Y pasaba los días entre salida y salida recordando los ojos de todas sus víctimas en la cama, la bañera, mientras cocinaba, en el salón viendo la televisión… Y ésa era otra de sus fuentes de placer; se regocijaba oyéndose nombrar en las noticias de Antena 3 o leyéndose en la prensa y seguía masturbándose mientras lo hacía. Adoraba correrse cuando oía su nombre “artístico”: el asesino del plástico.

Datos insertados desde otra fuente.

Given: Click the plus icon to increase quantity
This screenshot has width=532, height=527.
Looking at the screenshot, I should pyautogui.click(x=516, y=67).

Y aún la excitaba más oír a sus compañeros de trabajo comentar sus actos en charlas casuales en la cafetería y no podía reprimir la necesidad de encerrarse en el baño. Eso empezaba a extrañarles, pero no importaba; esa noche el asesino del plástico se cobraría un alma más y en su pequeño paraíso ninguna otra cosa importaría. Ninguna.
Una gota cayó sobre su nariz. Y luego otra y otra. En pocos momentos la lluvia se hizo más fuerte y la gente corrió en la calle hacia lugar seguro. Inés encontró refugio en una calleja lateral, bajo el toldo de una tienda. Se encontró con las mejillas ennegrecidas por el rímel mojado.
Unas pocas lágrimas se juntaron a las gotas que atravesaban su cara estropeando el maquillaje y peinado; de esa guisa es noche no habría placer y tendría que esperar más…
Su mano se movió inconscientemente a su falda mojada y pegada a los muslos. Intentaba contenerse, pero su libido le reprochaba una lluvia que ella no había provocado y le exigía…
—Hola, Inés.
Paró. ¿Quién estaba ahí? ¿Cómo sabía su nombre?
—Te estábamos esperando, has sido mala.
Se giró y vio a un niño de unos once años, rubio, sonriente y con una mochila de colegio a la espalda. Y tras él una sombra más profunda que las sombras de la calleja, recortada contra las luces que llegaban de la avenida.
La sombra se movió.
En unos instantes sombras fue lo único que el asesino del plástico, Inés o la minucia que siempre fue, ya sólo vio sombras.